Hmm, yeah - I did change the implementation from "always flat" to "follow MyST's implicit toc structure" for patterns.

My primary motivation was around the non-deterministic ordering of the flat files. They were just using the underlying system ordering (e.g. ordered by date modified or something). This felt a little bad.

My secondary motivation was, well... lack of familiarity with JB and intimate familiarity with MyST. So, to me, following the other implicit toc resolution made sense.

I totally understand the reasoning around flat pattern expansion, especially after reading through @nthiery's examples - though I do agree, there is maybe still a use case for the implicit structure I implemented.


Maybe the next steps here are:

  1. Re-implement flat expansion, but add deterministic ordering, e.g. index first, then alphabetic, etc. Maybe this even uses the existing implicit toc structure without the folder nesting?
  2. Possibly add an option to keep the folder structure, something like this:
    ...
    - pattern: */*/*.md
    folders: true

    and maybe even have the root option, like @nthiery mentioned...?

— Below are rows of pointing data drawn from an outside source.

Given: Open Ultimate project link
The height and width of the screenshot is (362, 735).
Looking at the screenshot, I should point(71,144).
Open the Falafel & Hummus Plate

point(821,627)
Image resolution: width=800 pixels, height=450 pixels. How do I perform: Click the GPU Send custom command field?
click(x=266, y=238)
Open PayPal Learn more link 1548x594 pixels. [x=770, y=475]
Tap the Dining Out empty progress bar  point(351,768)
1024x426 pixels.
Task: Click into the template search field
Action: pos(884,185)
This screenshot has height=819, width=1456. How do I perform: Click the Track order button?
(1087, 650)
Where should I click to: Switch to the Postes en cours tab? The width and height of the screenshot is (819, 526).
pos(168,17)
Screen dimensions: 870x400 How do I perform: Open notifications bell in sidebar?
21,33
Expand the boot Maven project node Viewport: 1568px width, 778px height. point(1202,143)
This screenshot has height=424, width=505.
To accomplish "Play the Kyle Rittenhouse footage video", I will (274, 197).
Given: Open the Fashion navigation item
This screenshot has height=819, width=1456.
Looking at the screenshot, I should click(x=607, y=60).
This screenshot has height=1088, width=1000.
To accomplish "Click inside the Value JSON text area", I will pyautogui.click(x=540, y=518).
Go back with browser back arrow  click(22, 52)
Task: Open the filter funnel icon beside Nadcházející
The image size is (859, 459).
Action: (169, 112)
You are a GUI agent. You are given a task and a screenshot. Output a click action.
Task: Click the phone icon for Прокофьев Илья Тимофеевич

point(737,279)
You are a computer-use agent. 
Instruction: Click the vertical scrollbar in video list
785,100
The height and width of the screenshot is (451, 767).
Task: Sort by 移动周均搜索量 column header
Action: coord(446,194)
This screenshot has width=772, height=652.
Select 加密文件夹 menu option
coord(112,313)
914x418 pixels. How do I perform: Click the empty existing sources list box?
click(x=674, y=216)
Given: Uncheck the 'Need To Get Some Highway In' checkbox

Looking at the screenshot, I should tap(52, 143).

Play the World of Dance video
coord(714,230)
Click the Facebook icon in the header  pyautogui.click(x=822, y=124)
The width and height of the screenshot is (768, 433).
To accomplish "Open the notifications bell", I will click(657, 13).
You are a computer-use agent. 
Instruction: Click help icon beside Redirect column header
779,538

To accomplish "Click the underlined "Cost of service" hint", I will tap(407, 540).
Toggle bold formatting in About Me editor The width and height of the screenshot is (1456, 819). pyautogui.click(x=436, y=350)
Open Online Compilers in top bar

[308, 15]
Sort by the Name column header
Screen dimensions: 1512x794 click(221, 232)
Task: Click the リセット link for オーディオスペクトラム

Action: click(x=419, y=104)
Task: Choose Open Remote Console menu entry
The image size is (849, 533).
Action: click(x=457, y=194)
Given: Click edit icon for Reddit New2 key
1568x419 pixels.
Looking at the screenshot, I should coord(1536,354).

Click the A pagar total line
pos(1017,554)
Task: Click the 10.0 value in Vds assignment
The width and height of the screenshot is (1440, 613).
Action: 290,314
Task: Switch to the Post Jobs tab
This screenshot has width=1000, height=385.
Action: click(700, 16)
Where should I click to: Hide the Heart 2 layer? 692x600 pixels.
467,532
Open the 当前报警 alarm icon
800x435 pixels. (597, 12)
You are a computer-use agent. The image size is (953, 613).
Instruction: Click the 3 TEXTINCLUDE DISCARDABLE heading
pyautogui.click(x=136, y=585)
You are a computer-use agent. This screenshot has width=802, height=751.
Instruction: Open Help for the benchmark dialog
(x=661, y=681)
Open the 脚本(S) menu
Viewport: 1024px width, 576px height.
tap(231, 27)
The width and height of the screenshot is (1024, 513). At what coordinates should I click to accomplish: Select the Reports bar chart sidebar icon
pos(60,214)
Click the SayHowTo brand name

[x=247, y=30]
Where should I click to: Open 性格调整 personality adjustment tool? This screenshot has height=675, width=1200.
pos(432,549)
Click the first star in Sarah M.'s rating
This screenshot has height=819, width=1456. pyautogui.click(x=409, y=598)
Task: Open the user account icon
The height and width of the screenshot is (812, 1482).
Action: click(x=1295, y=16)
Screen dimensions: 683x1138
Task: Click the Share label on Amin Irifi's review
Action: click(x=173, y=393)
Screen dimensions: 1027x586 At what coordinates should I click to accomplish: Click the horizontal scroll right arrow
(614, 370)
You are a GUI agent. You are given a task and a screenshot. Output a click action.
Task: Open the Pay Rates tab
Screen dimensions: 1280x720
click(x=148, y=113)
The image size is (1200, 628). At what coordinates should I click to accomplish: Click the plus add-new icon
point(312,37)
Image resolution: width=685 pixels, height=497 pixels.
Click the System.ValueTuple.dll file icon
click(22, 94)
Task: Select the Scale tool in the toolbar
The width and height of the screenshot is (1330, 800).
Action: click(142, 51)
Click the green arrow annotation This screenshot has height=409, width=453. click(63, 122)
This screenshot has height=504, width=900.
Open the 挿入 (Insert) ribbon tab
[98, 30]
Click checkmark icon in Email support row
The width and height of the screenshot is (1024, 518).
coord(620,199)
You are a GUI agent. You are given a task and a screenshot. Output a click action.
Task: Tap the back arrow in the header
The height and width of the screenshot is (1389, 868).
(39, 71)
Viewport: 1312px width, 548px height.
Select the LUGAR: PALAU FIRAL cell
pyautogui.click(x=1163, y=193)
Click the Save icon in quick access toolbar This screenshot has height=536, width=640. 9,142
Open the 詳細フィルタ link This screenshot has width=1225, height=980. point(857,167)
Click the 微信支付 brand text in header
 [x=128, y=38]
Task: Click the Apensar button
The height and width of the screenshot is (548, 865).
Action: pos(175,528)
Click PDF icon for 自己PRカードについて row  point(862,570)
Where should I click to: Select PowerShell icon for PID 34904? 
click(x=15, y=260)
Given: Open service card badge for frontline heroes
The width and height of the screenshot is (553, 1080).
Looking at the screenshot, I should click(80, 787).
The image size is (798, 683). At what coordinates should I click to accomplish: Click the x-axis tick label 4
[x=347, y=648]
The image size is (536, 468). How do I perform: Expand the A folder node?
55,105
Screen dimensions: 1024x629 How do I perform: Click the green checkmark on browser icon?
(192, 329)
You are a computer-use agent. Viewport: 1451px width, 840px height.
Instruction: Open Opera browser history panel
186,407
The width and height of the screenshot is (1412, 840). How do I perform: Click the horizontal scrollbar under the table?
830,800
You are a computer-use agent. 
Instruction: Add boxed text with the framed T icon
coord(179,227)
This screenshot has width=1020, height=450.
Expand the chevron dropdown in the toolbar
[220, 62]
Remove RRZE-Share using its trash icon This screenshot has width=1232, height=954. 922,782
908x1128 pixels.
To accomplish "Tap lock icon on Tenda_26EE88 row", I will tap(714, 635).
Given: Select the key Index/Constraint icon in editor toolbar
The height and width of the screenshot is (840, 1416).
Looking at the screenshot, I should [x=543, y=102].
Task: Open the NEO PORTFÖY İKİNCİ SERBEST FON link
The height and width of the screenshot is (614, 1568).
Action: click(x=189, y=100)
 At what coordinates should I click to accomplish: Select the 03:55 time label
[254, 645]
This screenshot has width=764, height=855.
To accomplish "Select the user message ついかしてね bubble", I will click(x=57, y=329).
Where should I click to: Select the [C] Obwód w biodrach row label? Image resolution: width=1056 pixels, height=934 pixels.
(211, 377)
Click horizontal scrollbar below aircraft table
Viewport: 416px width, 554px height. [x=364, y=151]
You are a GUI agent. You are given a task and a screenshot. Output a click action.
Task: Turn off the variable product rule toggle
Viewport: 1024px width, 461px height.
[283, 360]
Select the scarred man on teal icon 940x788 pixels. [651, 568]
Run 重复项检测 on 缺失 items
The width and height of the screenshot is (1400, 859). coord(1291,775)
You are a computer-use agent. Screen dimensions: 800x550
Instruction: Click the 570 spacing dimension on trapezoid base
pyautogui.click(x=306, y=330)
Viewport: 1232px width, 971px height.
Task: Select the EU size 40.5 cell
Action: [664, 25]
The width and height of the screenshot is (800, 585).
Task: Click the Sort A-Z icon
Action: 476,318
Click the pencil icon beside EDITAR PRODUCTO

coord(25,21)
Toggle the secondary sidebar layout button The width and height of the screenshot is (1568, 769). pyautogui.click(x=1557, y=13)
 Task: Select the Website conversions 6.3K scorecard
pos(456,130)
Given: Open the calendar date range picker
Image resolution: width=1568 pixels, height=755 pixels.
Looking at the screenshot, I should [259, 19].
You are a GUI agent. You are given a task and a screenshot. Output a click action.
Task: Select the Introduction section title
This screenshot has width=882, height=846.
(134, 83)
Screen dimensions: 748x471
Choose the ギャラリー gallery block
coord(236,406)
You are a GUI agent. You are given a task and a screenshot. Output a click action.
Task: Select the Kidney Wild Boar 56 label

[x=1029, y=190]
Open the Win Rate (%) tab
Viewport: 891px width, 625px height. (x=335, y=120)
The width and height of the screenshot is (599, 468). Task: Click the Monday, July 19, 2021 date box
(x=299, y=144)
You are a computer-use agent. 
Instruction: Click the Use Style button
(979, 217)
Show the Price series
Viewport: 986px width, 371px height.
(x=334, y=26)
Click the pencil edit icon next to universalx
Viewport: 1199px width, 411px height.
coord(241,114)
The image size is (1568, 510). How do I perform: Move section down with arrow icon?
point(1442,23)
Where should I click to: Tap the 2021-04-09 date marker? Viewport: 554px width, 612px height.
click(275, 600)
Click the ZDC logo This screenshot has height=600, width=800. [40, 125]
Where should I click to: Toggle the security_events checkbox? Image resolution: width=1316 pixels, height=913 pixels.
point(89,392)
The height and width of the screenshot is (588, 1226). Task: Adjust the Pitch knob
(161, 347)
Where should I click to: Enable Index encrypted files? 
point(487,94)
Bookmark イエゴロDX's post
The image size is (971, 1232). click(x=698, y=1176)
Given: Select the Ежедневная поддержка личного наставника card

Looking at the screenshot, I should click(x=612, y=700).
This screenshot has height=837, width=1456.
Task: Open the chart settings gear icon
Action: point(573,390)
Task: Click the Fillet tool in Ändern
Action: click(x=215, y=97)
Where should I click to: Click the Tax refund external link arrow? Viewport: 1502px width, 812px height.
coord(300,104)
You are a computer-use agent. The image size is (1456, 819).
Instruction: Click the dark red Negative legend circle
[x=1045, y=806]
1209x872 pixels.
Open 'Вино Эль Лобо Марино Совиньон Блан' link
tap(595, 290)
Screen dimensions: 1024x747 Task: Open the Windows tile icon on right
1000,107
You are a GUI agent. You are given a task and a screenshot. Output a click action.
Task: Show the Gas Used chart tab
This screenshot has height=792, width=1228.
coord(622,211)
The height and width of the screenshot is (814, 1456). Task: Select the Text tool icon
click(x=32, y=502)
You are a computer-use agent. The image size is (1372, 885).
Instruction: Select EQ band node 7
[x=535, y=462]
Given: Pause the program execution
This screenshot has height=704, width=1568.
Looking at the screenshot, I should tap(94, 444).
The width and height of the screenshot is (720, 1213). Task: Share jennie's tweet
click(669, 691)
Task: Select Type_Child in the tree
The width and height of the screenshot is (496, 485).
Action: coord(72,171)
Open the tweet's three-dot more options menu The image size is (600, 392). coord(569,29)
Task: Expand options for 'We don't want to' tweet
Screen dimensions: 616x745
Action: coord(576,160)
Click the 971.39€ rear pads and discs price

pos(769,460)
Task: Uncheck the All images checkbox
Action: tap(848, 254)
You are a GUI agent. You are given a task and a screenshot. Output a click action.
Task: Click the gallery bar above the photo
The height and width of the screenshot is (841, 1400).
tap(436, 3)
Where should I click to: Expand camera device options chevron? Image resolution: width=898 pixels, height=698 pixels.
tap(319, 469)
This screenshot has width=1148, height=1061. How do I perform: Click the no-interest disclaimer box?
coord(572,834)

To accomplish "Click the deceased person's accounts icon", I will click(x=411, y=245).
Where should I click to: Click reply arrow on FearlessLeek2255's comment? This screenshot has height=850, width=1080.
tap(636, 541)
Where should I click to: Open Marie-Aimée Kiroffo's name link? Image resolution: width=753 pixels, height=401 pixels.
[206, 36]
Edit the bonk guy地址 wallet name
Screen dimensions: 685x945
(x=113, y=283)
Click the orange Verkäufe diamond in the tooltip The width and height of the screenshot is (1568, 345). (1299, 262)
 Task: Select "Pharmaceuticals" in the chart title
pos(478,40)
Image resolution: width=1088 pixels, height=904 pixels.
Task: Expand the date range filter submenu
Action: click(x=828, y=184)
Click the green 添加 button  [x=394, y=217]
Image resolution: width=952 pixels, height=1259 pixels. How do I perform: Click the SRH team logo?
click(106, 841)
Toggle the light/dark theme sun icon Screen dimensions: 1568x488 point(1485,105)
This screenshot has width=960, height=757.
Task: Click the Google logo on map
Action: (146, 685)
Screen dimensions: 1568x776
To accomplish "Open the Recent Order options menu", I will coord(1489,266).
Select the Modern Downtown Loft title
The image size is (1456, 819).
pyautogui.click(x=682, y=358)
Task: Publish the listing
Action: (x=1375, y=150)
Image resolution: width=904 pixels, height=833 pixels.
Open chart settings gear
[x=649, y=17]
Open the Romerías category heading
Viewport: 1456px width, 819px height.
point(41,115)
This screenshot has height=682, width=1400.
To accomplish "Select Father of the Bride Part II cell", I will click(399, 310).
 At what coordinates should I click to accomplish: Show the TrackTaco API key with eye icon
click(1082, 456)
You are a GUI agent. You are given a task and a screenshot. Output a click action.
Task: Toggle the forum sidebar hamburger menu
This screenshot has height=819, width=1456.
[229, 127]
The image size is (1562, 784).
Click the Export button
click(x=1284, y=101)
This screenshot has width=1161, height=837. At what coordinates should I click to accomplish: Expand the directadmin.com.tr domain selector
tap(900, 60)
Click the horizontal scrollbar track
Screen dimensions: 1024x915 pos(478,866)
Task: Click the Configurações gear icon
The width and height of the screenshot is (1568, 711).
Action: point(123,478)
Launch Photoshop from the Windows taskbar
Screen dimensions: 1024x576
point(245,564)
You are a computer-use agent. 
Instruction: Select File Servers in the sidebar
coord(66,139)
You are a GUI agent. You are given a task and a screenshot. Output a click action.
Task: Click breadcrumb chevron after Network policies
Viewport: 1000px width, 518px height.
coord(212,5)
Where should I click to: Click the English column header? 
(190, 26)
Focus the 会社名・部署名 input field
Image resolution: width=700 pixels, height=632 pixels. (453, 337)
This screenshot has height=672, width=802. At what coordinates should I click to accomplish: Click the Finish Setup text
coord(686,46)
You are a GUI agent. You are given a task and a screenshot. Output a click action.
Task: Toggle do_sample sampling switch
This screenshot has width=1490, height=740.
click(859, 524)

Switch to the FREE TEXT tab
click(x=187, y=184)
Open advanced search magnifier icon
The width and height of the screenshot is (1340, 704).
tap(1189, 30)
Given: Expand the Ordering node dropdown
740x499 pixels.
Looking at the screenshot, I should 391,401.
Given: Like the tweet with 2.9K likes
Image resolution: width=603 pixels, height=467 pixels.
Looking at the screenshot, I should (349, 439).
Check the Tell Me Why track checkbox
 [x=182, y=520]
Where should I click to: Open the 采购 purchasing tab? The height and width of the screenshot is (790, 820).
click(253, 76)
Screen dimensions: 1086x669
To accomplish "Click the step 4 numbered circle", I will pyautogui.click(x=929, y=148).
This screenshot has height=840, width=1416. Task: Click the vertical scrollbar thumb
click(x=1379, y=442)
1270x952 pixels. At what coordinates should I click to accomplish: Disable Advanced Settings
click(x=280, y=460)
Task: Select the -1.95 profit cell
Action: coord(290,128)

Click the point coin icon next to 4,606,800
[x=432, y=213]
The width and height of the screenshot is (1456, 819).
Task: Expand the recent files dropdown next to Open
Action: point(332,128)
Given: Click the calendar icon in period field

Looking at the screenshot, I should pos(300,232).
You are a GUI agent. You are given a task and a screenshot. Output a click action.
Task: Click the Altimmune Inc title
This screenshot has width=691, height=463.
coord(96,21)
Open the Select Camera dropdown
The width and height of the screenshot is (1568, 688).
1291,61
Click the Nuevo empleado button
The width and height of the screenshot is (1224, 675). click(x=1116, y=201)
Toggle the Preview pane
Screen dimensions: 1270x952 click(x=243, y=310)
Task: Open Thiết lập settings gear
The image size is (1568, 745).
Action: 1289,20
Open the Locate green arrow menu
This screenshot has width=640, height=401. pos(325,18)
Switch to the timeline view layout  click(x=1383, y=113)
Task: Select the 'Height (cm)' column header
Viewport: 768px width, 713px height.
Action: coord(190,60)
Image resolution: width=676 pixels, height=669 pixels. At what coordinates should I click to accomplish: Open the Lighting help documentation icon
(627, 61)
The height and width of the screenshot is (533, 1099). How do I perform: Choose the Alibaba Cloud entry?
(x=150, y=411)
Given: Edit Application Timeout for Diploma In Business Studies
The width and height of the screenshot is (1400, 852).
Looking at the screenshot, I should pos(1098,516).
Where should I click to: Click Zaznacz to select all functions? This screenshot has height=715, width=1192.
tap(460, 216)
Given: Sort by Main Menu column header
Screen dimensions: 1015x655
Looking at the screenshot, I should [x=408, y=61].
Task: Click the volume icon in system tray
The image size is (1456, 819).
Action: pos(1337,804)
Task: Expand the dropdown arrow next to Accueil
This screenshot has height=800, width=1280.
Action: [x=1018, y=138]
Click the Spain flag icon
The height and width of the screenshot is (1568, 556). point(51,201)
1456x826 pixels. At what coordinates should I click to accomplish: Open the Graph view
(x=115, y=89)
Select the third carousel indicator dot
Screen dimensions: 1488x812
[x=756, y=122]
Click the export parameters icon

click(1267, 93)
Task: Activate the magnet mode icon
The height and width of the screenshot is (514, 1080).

agoose77 commented 1 week ago

@fwkoch I like your suggestions. It's my feeling that there's value in the TOC being as deterministic as possible, i.e. to capture as much of the detail about the project as possible. Moreover, declaring the full structure gives us a lot more control over things like folder titles, etc.

So, my suggestion is that we use the implicit TOC resolution logic, but flatten it to a list of leaf nodes.